PRZYTOCZONY FRAGMENT –
»»

Stworzenie człowieka - przegląd koncepcji

Ważne wydarzenia biblijne dla chrześcijan i żydów. Niewola egipska, narodziny i śmierć Jezusa, zmartwychwstanie, itp
ODPOWIEDZ
Awatar użytkownika
Jozek
Złoty mówca
Złoty mówca
Posty: 7337
Rejestracja: 18 lut 2020
Has thanked: 1181 times
Been thanked: 708 times

Re: Stworzenie człowieka - przegląd koncepcji

Post autor: Jozek » 2022-05-30, 22:29

Problem jest nie w tym jakie i gdzie byly drzewa posadzone, tylko w tym ze czlowiek nawet nie potrafi zrozumiec dlaczego byl wyrzucony z Raju.
Wszystko co sobie interpretuje to jedynie to co mu pozostalo i w jakim znalazl sie stanie po wypedzeniu z Raju.
Moje wypowiedzi sa nieautoryzowane przez Kosciol.

Awatar użytkownika
Abstract
Zasłużony komentator
Zasłużony komentator
Posty: 2516
Rejestracja: 27 cze 2021
Has thanked: 151 times
Been thanked: 401 times

Re: Stworzenie człowieka - przegląd koncepcji

Post autor: Abstract » 2022-05-30, 22:45

Nenderen pisze: 2022-05-30, 22:24 Abstract, ale wcześniej napisałeś "pozostaje inna kwestia, czy miało to zostać utracone i czy ta droga którą podążamy od początku była pożądana przez Boga. Wówczas alegoryczny sens umieszczenia drzewa poznania w raju miałby swoje uzasadnienie".
Właśnie dlatego odpisałem, że Bóg nie pragnął upadku pierwszych ludzi
Wszechwiedza Boga z natury obejmuje również wydarzenia przyszłe, przebywanie Boga poza czasem implikuje do obserwacji czasoprzestrzeni jednocześnie, ciągłe teraz. Bóg nie rozpatruje wariantów wydarzeń, scenariuszy. Dla Niego wszystko jest znane.
Boga nie da się zaskoczyć. Gdyby nie było drzewa poznania, nie doszłoby do złamania zakazu.
Bóg o tym nie wiedział, nie znał konsekwencji?
Przy tworzeniu świata znał jego koniec. Wiedział że Jego syn odda życie na krzyżu. Wiedział, że Abraham podniesie rękę na Izaaka, ale sam Abraham opierał się tylko o własne wyobrażenia i deklaracje całkowitego oddania Bogu, Bóg zmaterializował deklaracje, uświadomił mu jego realne oddanie, siebie uświadamiać nie musiał...
Nie czekał w ST aż ludzie się nawrócą, ta narracja była przedstawiona w ten sposób aby ludzie mogli ją zrozumieć, a więc umieszczając Boga w czasie, nie poza nim.

««

UDOSTĘPNIONY MATERIAŁ –
»»

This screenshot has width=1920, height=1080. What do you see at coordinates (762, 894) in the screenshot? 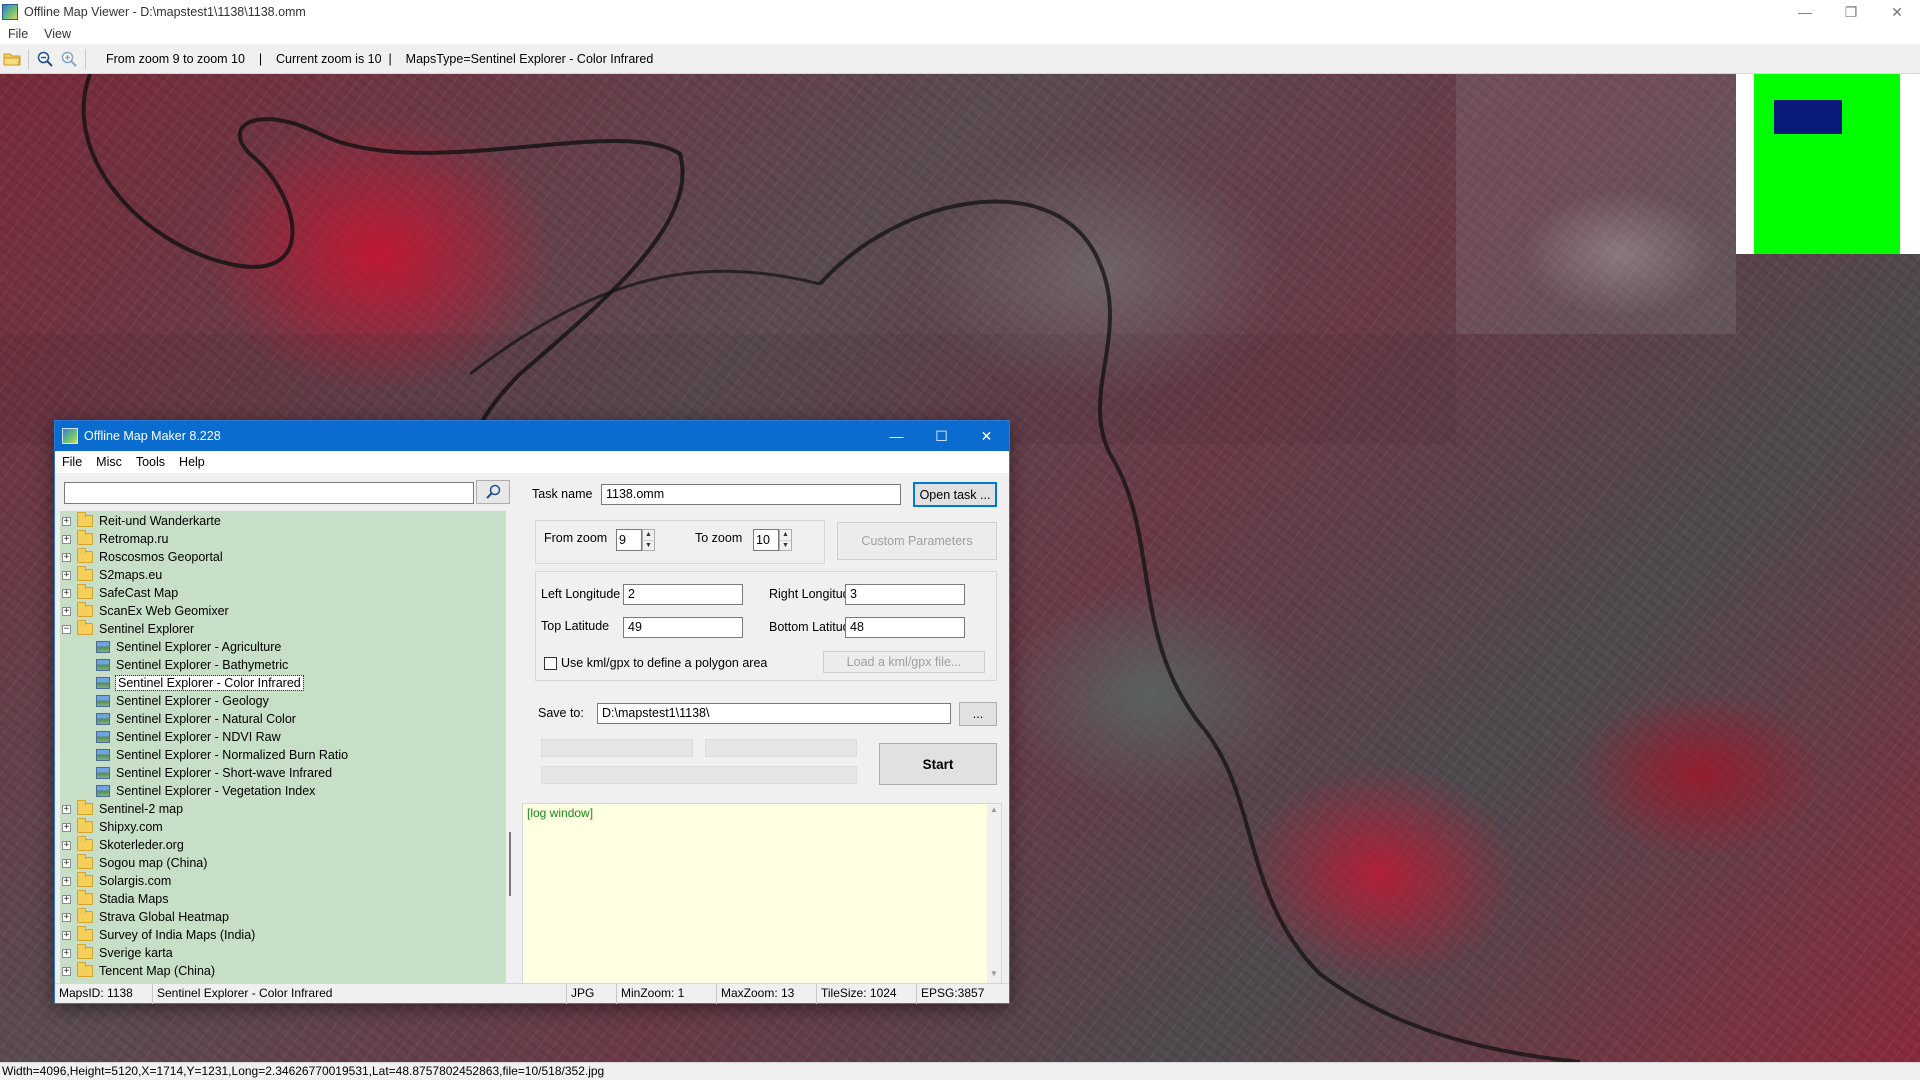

««

ZADANIE A –
Odpowiedz krótko na pytania dotyczące przytoczonego fragmentu:
(i) Kiedy zarejestrował się użytkownik Jozek?
(ii) Czego według Jozka człowiek nawet nie potrafi zrozumieć?
(iii) Co według użytkownika Abstract Bóg wiedział o swoim synu przy tworzeniu świata?
ZADANIE B – Przedstaw w formie zwięzłej listy akapit przytoczonego fragmentu zaczynający się od słów „Przy tworzeniu świata znał jego koniec”. Zachowaj jego główne informacje.

ODPOWIEDŹ A –
(i) 18 lutego 2020 roku.
(ii) Dlaczego został wyrzucony z Raju.
(iii) Wiedział, że Jego syn odda życie na krzyżu.

ODPOWIEDŹ B –
- Przy tworzeniu świata Bóg znał jego koniec.
- Wiedział, że Jego syn odda życie na krzyżu.
- Wiedział, że Abraham podniesie rękę na Izaaka.
- Abraham opierał się tylko na własnych wyobrażeniach i deklaracjach całkowitego oddania Bogu.
- Bóg zmaterializował te deklaracje i uświadomił Abrahamowi jego realne oddanie, a siebie uświadamiać nie musiał.